"Yang berdiam ditiap kata yang kau tulis, atau yang belum kau tulis, dan yang tak mungkin pernah kau tulis, dengan coretan tanpa tinta"
Jumat, 09 Januari 2015
Jika suaraku hanya getarkan tirani, maka tulisanku bisa hancurkan tirani
Tulisan sebagai curahan ide-ide kaum intelektual merupakan bagian yang
tak terpisahkan dari dunia pergerakan. Sejarah perjuangan bangsa ini tak
terlepas dari buah pemikiran kaum intelektual zaman dahulu. Buah
pemikiran inilah yang disalurkan lewat tulisan yang masih dapat kita
kenang betapa hebatnya dampak dari tulisan-tulisan mereka. Contohnya tulisan
Abdul Rivai dalam Koran Bintang Timoer, isinya menelanjangi kebusukan
kolonialisme Belanda dan muncul sebagai penyokong pergerakan pemuda
Indonesia di Belanda, kemudian tulisan Soewardi Suryaningrat dengan
tulisannya “Als ik een Nederlander was” yang memprotes niat pemerintah
Hindia Belanda untuk mengumpulkan sumbangan dari pribumi untuk perayaan
kemerdekaan Belanda dari Perancis, selanjutnya novel “Max Havelaar”
▬▬▬
● **Yang Harus Dikerjakan**
Sebutkan semua nama koran dan judul karya tulis yang disebut dalam teks bacaan di atas.
▬▬▬
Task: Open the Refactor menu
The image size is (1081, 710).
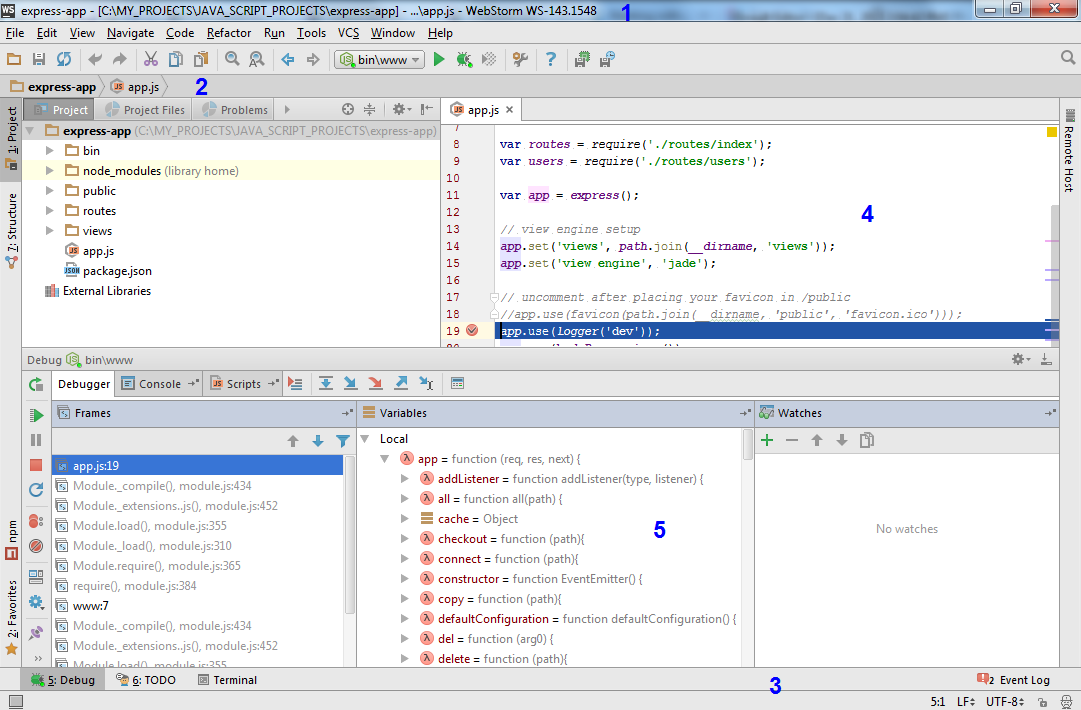Action: (x=229, y=33)
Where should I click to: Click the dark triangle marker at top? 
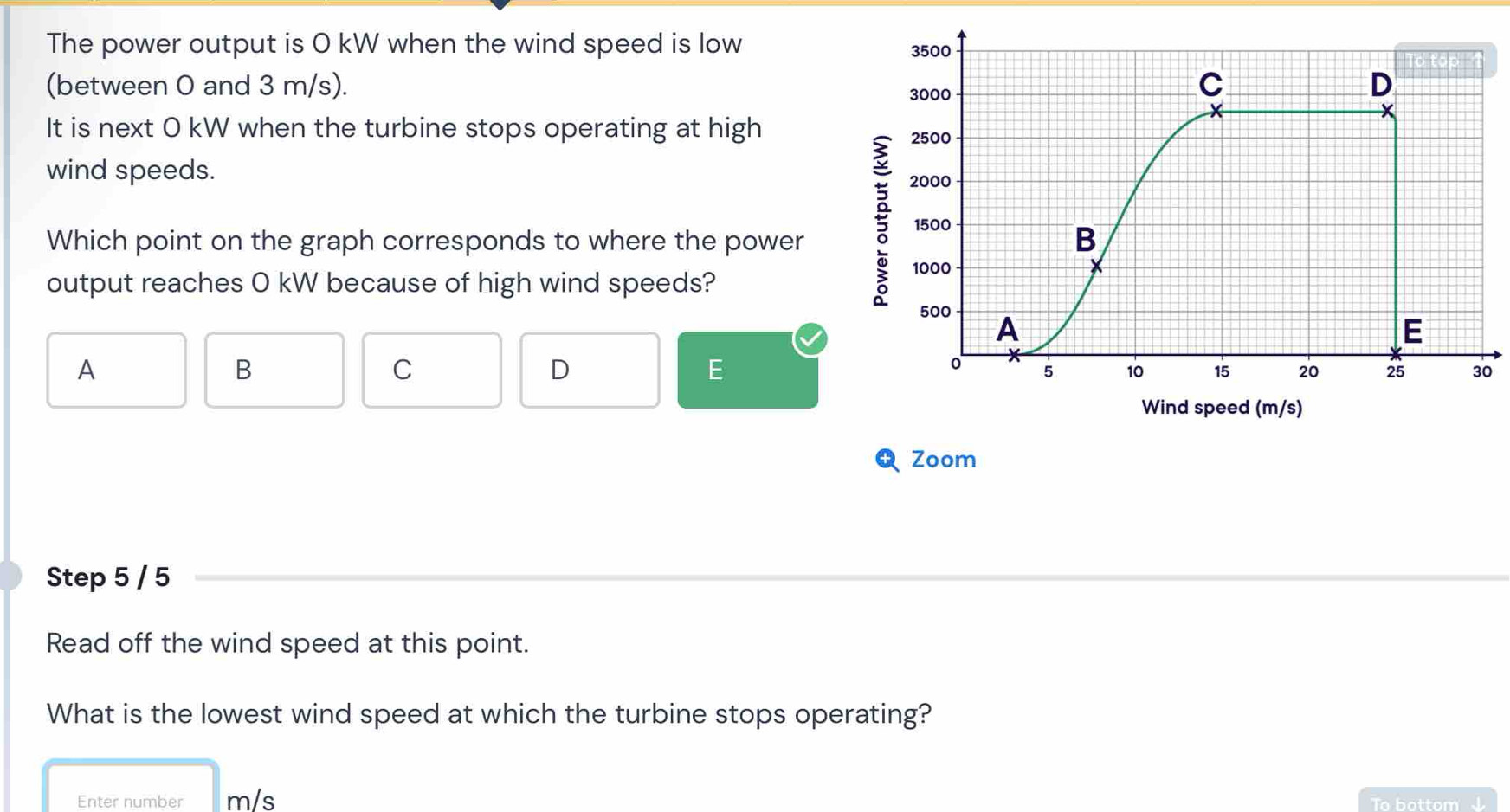click(x=500, y=4)
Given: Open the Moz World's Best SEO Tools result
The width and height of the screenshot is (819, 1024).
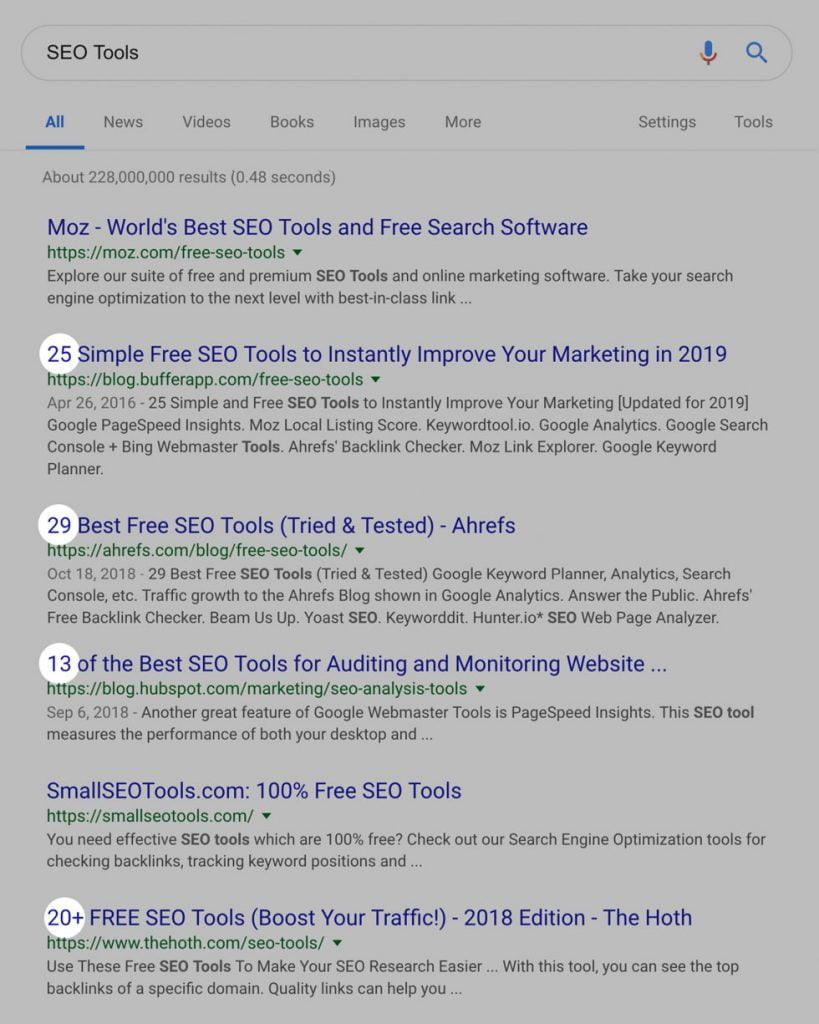Looking at the screenshot, I should click(x=317, y=227).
▬▬▬
● **Jawaban Tugas**
- Bintang Timoer (koran)
- "Als ik een Nederlander was"
- "Max Havelaar" (novel)